** Opening Data provided block **

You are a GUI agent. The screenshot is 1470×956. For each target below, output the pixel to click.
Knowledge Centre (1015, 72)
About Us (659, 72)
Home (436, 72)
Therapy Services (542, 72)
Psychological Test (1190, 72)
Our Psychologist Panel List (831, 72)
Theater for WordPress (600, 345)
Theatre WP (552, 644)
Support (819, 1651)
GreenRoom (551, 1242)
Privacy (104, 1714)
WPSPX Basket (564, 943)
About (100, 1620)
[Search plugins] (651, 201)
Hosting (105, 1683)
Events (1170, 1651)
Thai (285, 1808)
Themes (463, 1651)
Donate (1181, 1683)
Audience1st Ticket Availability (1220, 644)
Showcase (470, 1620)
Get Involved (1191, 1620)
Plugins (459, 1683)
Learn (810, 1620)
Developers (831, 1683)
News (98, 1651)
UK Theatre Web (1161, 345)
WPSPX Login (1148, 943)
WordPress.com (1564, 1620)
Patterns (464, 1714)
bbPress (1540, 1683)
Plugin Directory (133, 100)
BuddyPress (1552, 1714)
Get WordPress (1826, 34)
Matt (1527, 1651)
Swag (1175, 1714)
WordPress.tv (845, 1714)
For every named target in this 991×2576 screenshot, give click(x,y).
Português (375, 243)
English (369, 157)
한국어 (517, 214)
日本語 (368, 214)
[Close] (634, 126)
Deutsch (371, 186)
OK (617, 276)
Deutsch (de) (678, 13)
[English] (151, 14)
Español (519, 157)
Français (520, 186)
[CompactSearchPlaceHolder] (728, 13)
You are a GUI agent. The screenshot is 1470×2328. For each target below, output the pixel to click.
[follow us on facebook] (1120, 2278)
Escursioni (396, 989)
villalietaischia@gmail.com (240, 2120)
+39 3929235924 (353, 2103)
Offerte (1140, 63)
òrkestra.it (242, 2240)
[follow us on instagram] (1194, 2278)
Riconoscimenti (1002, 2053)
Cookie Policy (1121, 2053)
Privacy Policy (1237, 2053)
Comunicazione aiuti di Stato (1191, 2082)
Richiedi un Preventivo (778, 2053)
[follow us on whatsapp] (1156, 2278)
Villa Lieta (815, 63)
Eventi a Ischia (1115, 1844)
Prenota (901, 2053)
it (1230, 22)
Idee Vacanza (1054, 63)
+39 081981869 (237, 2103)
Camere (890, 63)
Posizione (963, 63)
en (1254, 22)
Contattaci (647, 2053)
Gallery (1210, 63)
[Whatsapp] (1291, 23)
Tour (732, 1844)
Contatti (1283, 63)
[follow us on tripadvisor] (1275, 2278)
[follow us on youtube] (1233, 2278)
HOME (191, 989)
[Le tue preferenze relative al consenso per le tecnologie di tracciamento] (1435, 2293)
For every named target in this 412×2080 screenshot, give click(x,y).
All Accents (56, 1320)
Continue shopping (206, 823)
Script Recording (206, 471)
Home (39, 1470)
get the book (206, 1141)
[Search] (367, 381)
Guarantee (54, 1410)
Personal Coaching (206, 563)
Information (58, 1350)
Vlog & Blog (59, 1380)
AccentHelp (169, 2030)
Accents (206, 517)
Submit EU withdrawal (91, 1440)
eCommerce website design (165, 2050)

** Closing Data provided block **

▸ Prompt:
Above are the records; repeat exactly the lines from the one holding "Patterns (464, 1714)" down to the one holding "HOME (191, 989)", end lines included.

▸ Result below:
Patterns (464, 1714)
bbPress (1540, 1683)
Plugin Directory (133, 100)
BuddyPress (1552, 1714)
Get WordPress (1826, 34)
Matt (1527, 1651)
Swag (1175, 1714)
WordPress.tv (845, 1714)
For every named target in this 991×2576 screenshot, give click(x,y).
Português (375, 243)
English (369, 157)
한국어 (517, 214)
日本語 (368, 214)
[Close] (634, 126)
Deutsch (371, 186)
OK (617, 276)
Deutsch (de) (678, 13)
[English] (151, 14)
Español (519, 157)
Français (520, 186)
[CompactSearchPlaceHolder] (728, 13)
You are a GUI agent. The screenshot is 1470×2328. For each target below, output the pixel to click.
[follow us on facebook] (1120, 2278)
Escursioni (396, 989)
villalietaischia@gmail.com (240, 2120)
+39 3929235924 (353, 2103)
Offerte (1140, 63)
òrkestra.it (242, 2240)
[follow us on instagram] (1194, 2278)
Riconoscimenti (1002, 2053)
Cookie Policy (1121, 2053)
Privacy Policy (1237, 2053)
Comunicazione aiuti di Stato (1191, 2082)
Richiedi un Preventivo (778, 2053)
[follow us on whatsapp] (1156, 2278)
Villa Lieta (815, 63)
Eventi a Ischia (1115, 1844)
Prenota (901, 2053)
it (1230, 22)
Idee Vacanza (1054, 63)
+39 081981869 (237, 2103)
Camere (890, 63)
Posizione (963, 63)
en (1254, 22)
Contattaci (647, 2053)
Gallery (1210, 63)
[Whatsapp] (1291, 23)
Tour (732, 1844)
Contatti (1283, 63)
[follow us on tripadvisor] (1275, 2278)
[follow us on youtube] (1233, 2278)
HOME (191, 989)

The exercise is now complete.